En esta oportunidad, deseo recomendar una película que recientemente vi en NetflixBeasts of No Nation (información aquí y aquí). La película narra la historia de Agu, un niño en un Estado africano no identificado por su nombre, quien tras experimentar con cierta distancia los efectos en otros de un conflicto armado interno termina padeciendo desplazamiento forzado de parientes, el asesinato por parte de militares de familiares, y el reclutamiento por un grupo armado no estatal. La actuación del actor que encarna a Agu es convincente y dramática, y podemos ver la pérdida de la inocencia y los devastadores efectos del reclutamiento de niños, algo sobre lo que con justicia han llamado la atención el Consejo de Seguridad y el Secretario General de las Naciones Unidas, además de órganos de derechos humanos y redactores de instrumentos internacionales.

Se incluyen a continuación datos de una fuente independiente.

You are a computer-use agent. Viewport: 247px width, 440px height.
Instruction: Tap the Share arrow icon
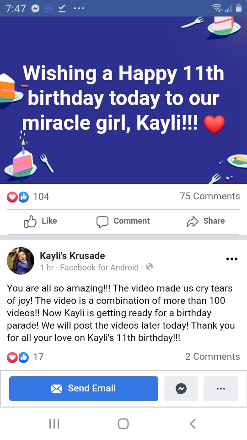click(x=193, y=221)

Como sugiere la brevísima descripción anterior, también podemos percibir desde una segura distancia el temor y el padecimiento de los civiles cuyo mundo se ve dramáticamente alternado y el riesgo de ejecuciones extrajudiciales y el irrespeto del debido proceso (cuyos devastadores efectos llevan a la muerte del padre de Agu). Por otra parte, el comandante del batallón no estatal al que se fuerza a incorporarse a Agu siempre alude al temor de que ellos terminen siendo juzgados por la comisión de crímenes internacionales para convencer a los niños a no desertar; y al final se ve cómo unos misioneros y agentes de las Naciones Unidas intentan resocializar a Agu y brindarle asistencia psicológica para intentar revertir el lavado de cerebro que constantemente padeció Agu durante su membresía en el grupo rebelde. Recomendada.

Adición: acabo de leer un artículo muy relacionado con lo discutido en este post, en el que se pregunta si los niños pueden tener responsabilidad penal internacional. El artículo sugiere que sí para evitar estimular su reclutamiento (incluso con la responsabilidad del superior jerárquico), aunque han de preferirse respuestas diferentes a las de prisión, algo en lo que coinciden instrumentos internacionales.